Die beiden Entscheidungen bestätigen die bereits in der Literatur geäußerte Auffassung, dass die in der Praxis häufig vorkommende Kombination von Freiwilligkeits- und Widerrufsvorbehalt unter dem Gesichtspunkt der AGB-Kontrolle problematisch ist. Soweit bestimmte Leistungen einem Freiwilligkeits- oder Widerrufsvorbehalt im Arbeitsvertrag unterfallen sollen, muss eine eindeutige Entscheidung für einen der beiden Gestaltungsvorbehalte getroffen werden. Andernfalls bleibt das Risiko, dass die Klausel einer Inhaltskontrolle nicht standhält oder zumindest zu Gunsten des Arbeitnehmers ausgelegt wird.

Die Einzelheiten:

Das LAG Hamm hatte mit Urteil vom 27.07.2005 – 6 Sa 29/05 - über eine Klausel zu entscheiden, nach der dem Arbeitnehmer eine Zulage gewährt wurde, die sowohl freiwillig und ohne Rechtsanspruch für die Zukunft als auch jederzeit widerruflich sein sollte. Diese Kombination zwischen Freiwilligkeits- und Widerrufsvorbehalt sah das LAG Hamm als nicht klar und verständlich, sondern widersprüchlich an. Damit lag nach seiner Auffassung ein Verstoß gegen das Transparenzgebot gemäß § 307 Absatz 1 Satz 2 BGB i.V.m. § 307 Absatz 1 Satz 1 BGB vor, der zur Unwirksamkeit der gesamten Klausel führte. Auf Grund der Kombination der Vorbehalte sei nicht erkennbar, ob die Leistung unter dem Vorbehalt der Freiwilligkeit (ohne Rechtsanspruch des Arbeitnehmers) oder unter einem Widerrufsvorbehalt (mit Rechtsanspruch des Arbeitnehmers, aber widerruflich) gewährt werden solle. Für eine teilweise Aufrechterhaltung der Klausel sah das LAG Hamm keine Möglichkeit. Die widersprüchliche Kombination von Widerrufs- mit Freiwilligkeitsvorbehalt führe auch unter Anwendung der Unklarheitsregelungen des § 305c Absatz 2 BGB zur Unwirksamkeit der gesamten Klausel.

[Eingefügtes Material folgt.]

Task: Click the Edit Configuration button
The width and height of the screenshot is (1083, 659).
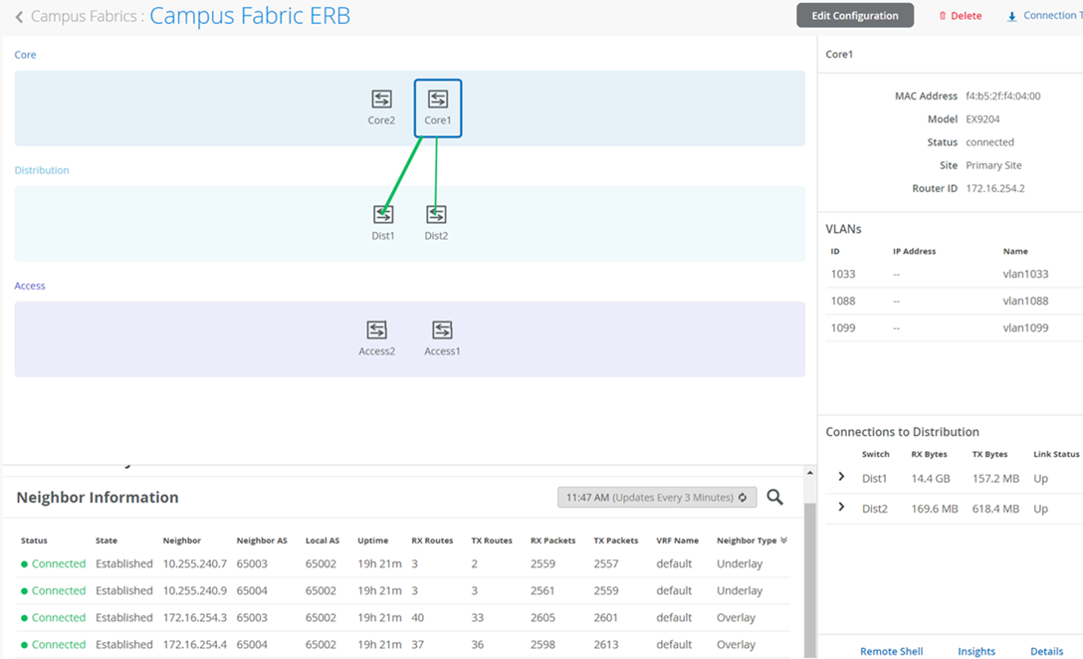Action: [x=854, y=16]
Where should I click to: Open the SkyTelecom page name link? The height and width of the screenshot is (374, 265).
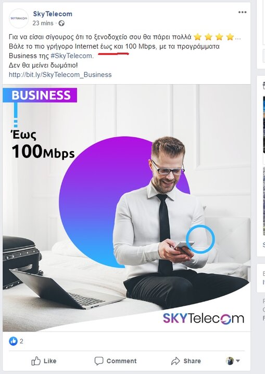[53, 14]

Das LAG Berlin urteilte weniger streng und hielt eine Kombination beider Vorbehalte nicht für generell unwirksam. Im Wege der Auslegung gelangte es zur Anwendbarkeit des Widerrufsvorbehalts, der nach der neuesten Rechtsprechung des BAG die Angabe des Widerrufsgrundes erfordert. Soweit diese vom BAG aufgestellte Voraussetzung vorläge, so das LAG Berlin, bestünden gegen die Wirksamkeit der Klausel keine Bedenken.

Es ist davon auszugehen, dass sich die Auffassung des LAG Hamm zu dieser Frage durchsetzen wird. Deshalb sollten nicht nur neu abzuschließende Arbeitsverträge, sondern auch alle bestehenden Arbeitsverträge überprüft und nötigenfalls angepasst werden.